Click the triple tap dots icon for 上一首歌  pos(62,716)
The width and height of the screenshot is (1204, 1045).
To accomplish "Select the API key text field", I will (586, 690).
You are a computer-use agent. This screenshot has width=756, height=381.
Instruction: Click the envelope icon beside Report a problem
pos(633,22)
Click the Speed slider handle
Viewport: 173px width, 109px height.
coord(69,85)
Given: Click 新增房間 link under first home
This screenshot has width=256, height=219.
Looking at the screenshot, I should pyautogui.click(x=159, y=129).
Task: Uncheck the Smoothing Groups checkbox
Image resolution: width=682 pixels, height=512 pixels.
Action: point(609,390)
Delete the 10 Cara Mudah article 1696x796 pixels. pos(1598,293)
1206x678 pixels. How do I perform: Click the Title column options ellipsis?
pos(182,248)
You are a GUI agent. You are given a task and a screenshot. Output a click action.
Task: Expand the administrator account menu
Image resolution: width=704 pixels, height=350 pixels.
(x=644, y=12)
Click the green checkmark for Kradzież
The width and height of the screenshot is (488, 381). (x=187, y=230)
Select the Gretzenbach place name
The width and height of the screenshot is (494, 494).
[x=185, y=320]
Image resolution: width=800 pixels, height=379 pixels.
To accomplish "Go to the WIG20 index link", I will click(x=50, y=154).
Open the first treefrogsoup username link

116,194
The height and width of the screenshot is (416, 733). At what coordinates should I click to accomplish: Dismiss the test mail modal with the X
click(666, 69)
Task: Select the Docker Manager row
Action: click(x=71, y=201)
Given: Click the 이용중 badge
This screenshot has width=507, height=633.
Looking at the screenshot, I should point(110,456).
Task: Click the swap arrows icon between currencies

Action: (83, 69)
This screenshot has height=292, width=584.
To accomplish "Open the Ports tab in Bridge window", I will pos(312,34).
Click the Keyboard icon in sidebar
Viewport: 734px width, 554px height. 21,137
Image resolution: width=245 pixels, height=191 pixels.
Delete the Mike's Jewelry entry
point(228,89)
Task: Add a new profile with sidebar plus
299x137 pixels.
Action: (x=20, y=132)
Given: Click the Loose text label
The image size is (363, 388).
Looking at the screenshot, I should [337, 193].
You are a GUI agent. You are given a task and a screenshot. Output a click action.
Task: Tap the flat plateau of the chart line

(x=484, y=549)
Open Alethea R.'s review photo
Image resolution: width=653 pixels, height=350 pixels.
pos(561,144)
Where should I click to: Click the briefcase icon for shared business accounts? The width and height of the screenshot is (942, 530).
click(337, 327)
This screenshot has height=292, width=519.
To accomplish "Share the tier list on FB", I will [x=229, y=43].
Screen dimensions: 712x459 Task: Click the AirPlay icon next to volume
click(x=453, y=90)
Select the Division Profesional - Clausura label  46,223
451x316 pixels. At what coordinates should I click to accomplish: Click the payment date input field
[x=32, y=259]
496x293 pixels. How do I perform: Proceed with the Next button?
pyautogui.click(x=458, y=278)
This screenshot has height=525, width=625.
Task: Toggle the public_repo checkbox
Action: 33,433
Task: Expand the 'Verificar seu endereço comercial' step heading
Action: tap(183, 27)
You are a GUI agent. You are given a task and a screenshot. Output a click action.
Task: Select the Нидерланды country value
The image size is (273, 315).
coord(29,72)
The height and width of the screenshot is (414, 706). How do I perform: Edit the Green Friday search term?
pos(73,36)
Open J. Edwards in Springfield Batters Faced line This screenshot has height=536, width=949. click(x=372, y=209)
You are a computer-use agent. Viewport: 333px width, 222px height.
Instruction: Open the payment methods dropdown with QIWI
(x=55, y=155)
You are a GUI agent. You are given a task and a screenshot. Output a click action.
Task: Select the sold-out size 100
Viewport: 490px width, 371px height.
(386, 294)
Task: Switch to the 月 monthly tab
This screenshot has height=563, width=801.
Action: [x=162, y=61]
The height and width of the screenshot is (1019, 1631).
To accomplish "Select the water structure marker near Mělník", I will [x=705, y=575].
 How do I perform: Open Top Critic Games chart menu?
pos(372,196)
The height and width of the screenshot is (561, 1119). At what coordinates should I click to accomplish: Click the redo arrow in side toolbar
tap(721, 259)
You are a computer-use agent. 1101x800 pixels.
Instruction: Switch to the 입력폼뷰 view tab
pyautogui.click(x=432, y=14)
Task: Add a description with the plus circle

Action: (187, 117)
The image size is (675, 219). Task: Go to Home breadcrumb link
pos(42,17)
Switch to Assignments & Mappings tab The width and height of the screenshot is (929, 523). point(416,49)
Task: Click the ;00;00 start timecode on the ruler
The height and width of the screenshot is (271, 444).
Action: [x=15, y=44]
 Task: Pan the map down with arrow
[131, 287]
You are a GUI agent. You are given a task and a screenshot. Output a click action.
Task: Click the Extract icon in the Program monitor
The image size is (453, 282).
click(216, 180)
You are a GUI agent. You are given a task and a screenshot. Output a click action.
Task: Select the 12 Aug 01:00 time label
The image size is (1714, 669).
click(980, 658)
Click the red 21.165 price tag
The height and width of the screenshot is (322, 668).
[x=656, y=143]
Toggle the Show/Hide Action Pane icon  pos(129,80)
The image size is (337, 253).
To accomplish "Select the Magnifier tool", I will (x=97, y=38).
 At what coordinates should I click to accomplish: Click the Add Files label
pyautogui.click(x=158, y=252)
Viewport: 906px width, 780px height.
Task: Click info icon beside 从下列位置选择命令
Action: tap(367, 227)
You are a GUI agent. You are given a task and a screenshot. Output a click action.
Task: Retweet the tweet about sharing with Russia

About this exercise
Take the lines from the first line of the records through the line holding "Task: Expand the administrator account menu", both included, and please reproduce them exactly with nothing added.

Output of the task
Click the triple tap dots icon for 上一首歌  pos(62,716)
The width and height of the screenshot is (1204, 1045).
To accomplish "Select the API key text field", I will (586, 690).
You are a computer-use agent. This screenshot has width=756, height=381.
Instruction: Click the envelope icon beside Report a problem
pos(633,22)
Click the Speed slider handle
Viewport: 173px width, 109px height.
coord(69,85)
Given: Click 新增房間 link under first home
This screenshot has width=256, height=219.
Looking at the screenshot, I should pyautogui.click(x=159, y=129).
Task: Uncheck the Smoothing Groups checkbox
Image resolution: width=682 pixels, height=512 pixels.
Action: point(609,390)
Delete the 10 Cara Mudah article 1696x796 pixels. pos(1598,293)
1206x678 pixels. How do I perform: Click the Title column options ellipsis?
pos(182,248)
You are a GUI agent. You are given a task and a screenshot. Output a click action.
Task: Expand the administrator account menu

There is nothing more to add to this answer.